By Ken Mammarella
Originally formed by TransPerfect employees to oppose the judge-ordered dissolution of the company, the group plans to spend $500,000 to $1 million in the next six months to promote seven broad legal reforms:
• Establish an independent inspector general’s office.
• Ensure that appointed judges can’t serve on the reviewing Court of Judiciary.
• Ensure that all ties between custodians and judges are disclosed and consented to by all parties.
• Require custodians’ bills to be itemized and released.
• Always allow a camera in court.
• Require chancellors to be selected for cases by a “wheel spin.”
• Require financial disclosures by Delaware’s judges.
Chris Coffey, the group’s campaign manager and head of Tusk Strategies in New York, said its transforming into a “good-government” group and seeks to build a coalition with allied groups. “We’ll support them financially, if needed,” he added.
Some points of the platform speak directly to issues that irked TransPerfect employees. One is the $50,000 to $150,000 bill received each month from the court-appointed custodian, Skadden Arps, with itemization kept under seal. Another is that the judge in the case, Andre Bouchard, used to work for Skadden Arps.
“Delaware and Chancery Court have fallen further and further behind,” said Coffey. He said 46 states and the federal government use a wheel spin (or its digital equivalent), and that many states mandate disclosures about judges finances and ties between custodians and judges.
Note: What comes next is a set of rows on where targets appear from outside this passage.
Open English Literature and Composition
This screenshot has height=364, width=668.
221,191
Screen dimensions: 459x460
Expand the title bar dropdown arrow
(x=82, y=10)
House Bill 261, introduced June 30 with primary sponsorship by Rep. Michael F. Smith, requires itemized bills from custodians. Any action awaits until the legislature returns next year.
The TransPerfect case was decided 21 months ago, although there was a mop-up hearing an hour after the campaign was announced in a rally outside the court building in Wilmington. The rally drew more than 100 TransPerfect employees, many wearing T-shirts saying “No juries, no justice.”
Citizens for a Pro-Business Delaware counts 2,700 members, mostly employees and former employees of TransPerfect, a global translation services company headquartered in New York. In 2018, after TransPerfect CEO Phil Shawe bought control of the company in a court-mandated auction, it moved its state of incorporation to Nevada. Its earlier Delaware incorporation gave the Court of Chancery jurisdiction in the fight between co-founders Shawe and Elizabeth Elting, his former fiancee.
Current employees are funding the new campaign, Coffey said, just as they dominated donations for the $1 million spent marketing in 2016-17, when the case was in the Chancery Court.
“All we’re asking for is common-sense reform,” said group president Miranda Wessinger, once TransPerfect’s Atlanta-based global events director.
The group also hopes that the successor to Delaware Chief Justice Leo E. Strine Jr., who announced July 8 that he is retiring, will modernize the state’s judicial system.
A representative of the state court system declined comment on the group’s platform.